L’aventure commence dans l’océan Pacifique. Elle est longue et harassante, il n’y aura aucun survivant. Ce périple connaîtra son crépuscule dans les rivières et les lacs de Colombie-Britannique. Ils sont des millions à l’entreprendre, pour retourner à l’endroit exact de leurs naissances. Après quelques années passées dans l’immensité océanique, portés par le courant et les vagues, les saumons sauvages vont devoir lutter contre la rivière et ses cascades, surmonter les nombreux obstacles qui les attendent pour perpétuer l’espèce.
Face à eux, encore dans l’océan, attendent les hommes. Les deux tiers des saumons périssent dans les filets ou au bout d’une canne à pêche. Les survivants continuent. Leurs forces les quittent peu à peu, chaque mètre de rivière parcouru est une victoire. Mais ils sont mus par un instinct irrésistible. Les lieux qui les ont vus naître attendent leurs arrivées. A contre-courant, les poissons s’élancent hors de l’eau pour parvenir à franchir les cascades. Ils doivent s’y reprendre plusieurs fois. L’un d’eux se propulse au-dessus de son élément, en jetant le reste de son énergie derrière lui. Il y est presque. Brutalement, une patte -munie de griffes acérées- le saisit en vol et le ramène à une mâchoire qui l’enserre fermement. C’est l’ours brun. Le plus grand prédateur des environs met fin à un périple de plusieurs milliers de kilomètres. Il ne le fait pas sans raison.
L’ursidé est encore mince. Il a besoin de graisses pour préparer le rude hiver qui s’annonce. C’est un vieux mâle, habile chasseur. Cet ours attrape plusieurs dizaines de saumons par jour. Il en va de sa survie. Alors, le prédateur entraîne sa victime sur les bords luxuriants de la rivière. Il se délecte des morceaux les plus gras puis abandonne le cadavre.

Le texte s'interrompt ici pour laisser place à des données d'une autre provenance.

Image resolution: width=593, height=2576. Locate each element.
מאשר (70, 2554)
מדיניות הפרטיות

Mais le saumon n’a pas fini son périple. Ses restes se décomposent lentement en bordure de forêt, disséminant de l’azote et du phosphore. Les plantes s’en nourrissent. C’est ainsi que les nombreux cadavres de poissons enrichissent les sols. Ces derniers voient alors les arbres et les plantes naître doucement. Les morts ont amené la vie sur les berges de la Colombie-Britannique. Les nutriments permettent aussi l’émergence d’algues dans la rivière. Ces algues nourriront les petits saumons, qui reviendront frayer à cet endroit. Ainsi, un cercle vertueux se forme.

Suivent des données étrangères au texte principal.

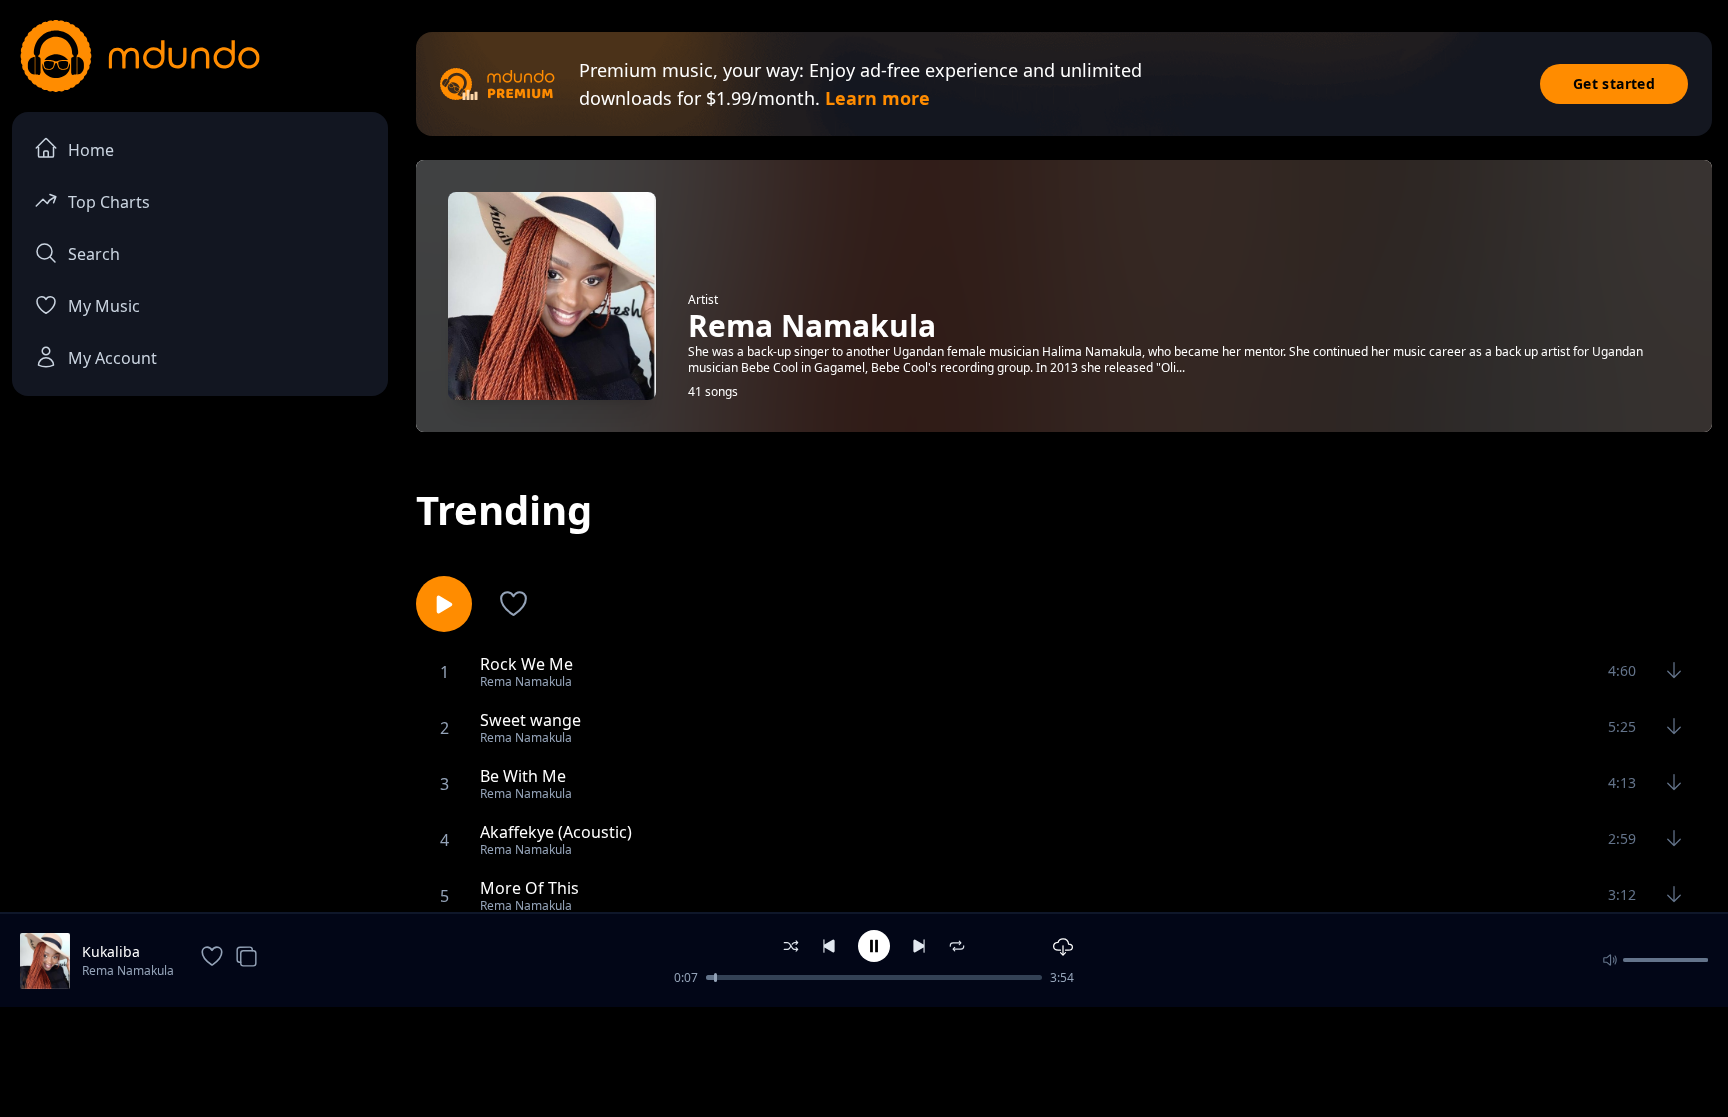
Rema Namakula (128, 970)
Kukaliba (111, 951)
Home (91, 150)
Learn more (877, 98)
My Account (112, 358)
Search (94, 254)
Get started (1614, 83)
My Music (104, 306)
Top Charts (109, 202)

Les salmonidés nourrissent les hommes et les ours, mais fécondent aussi les rivières et les forêts. Cet être vivant est la clé inestimable d’écosystèmes vitaux pour la planète. De son périple, à travers les eaux et contre les courants, dépendent des milliers d’espèces différentes.
Notre pensée écologique doit alors être systémique. Toucher aux saumons, c’est blesser les forêts. La nature repose sur un équilibre, aussi beau que fragile. Nous en faisons partie, l’humanité a sa place dans ce cycle, et plus encore : elle en dépend.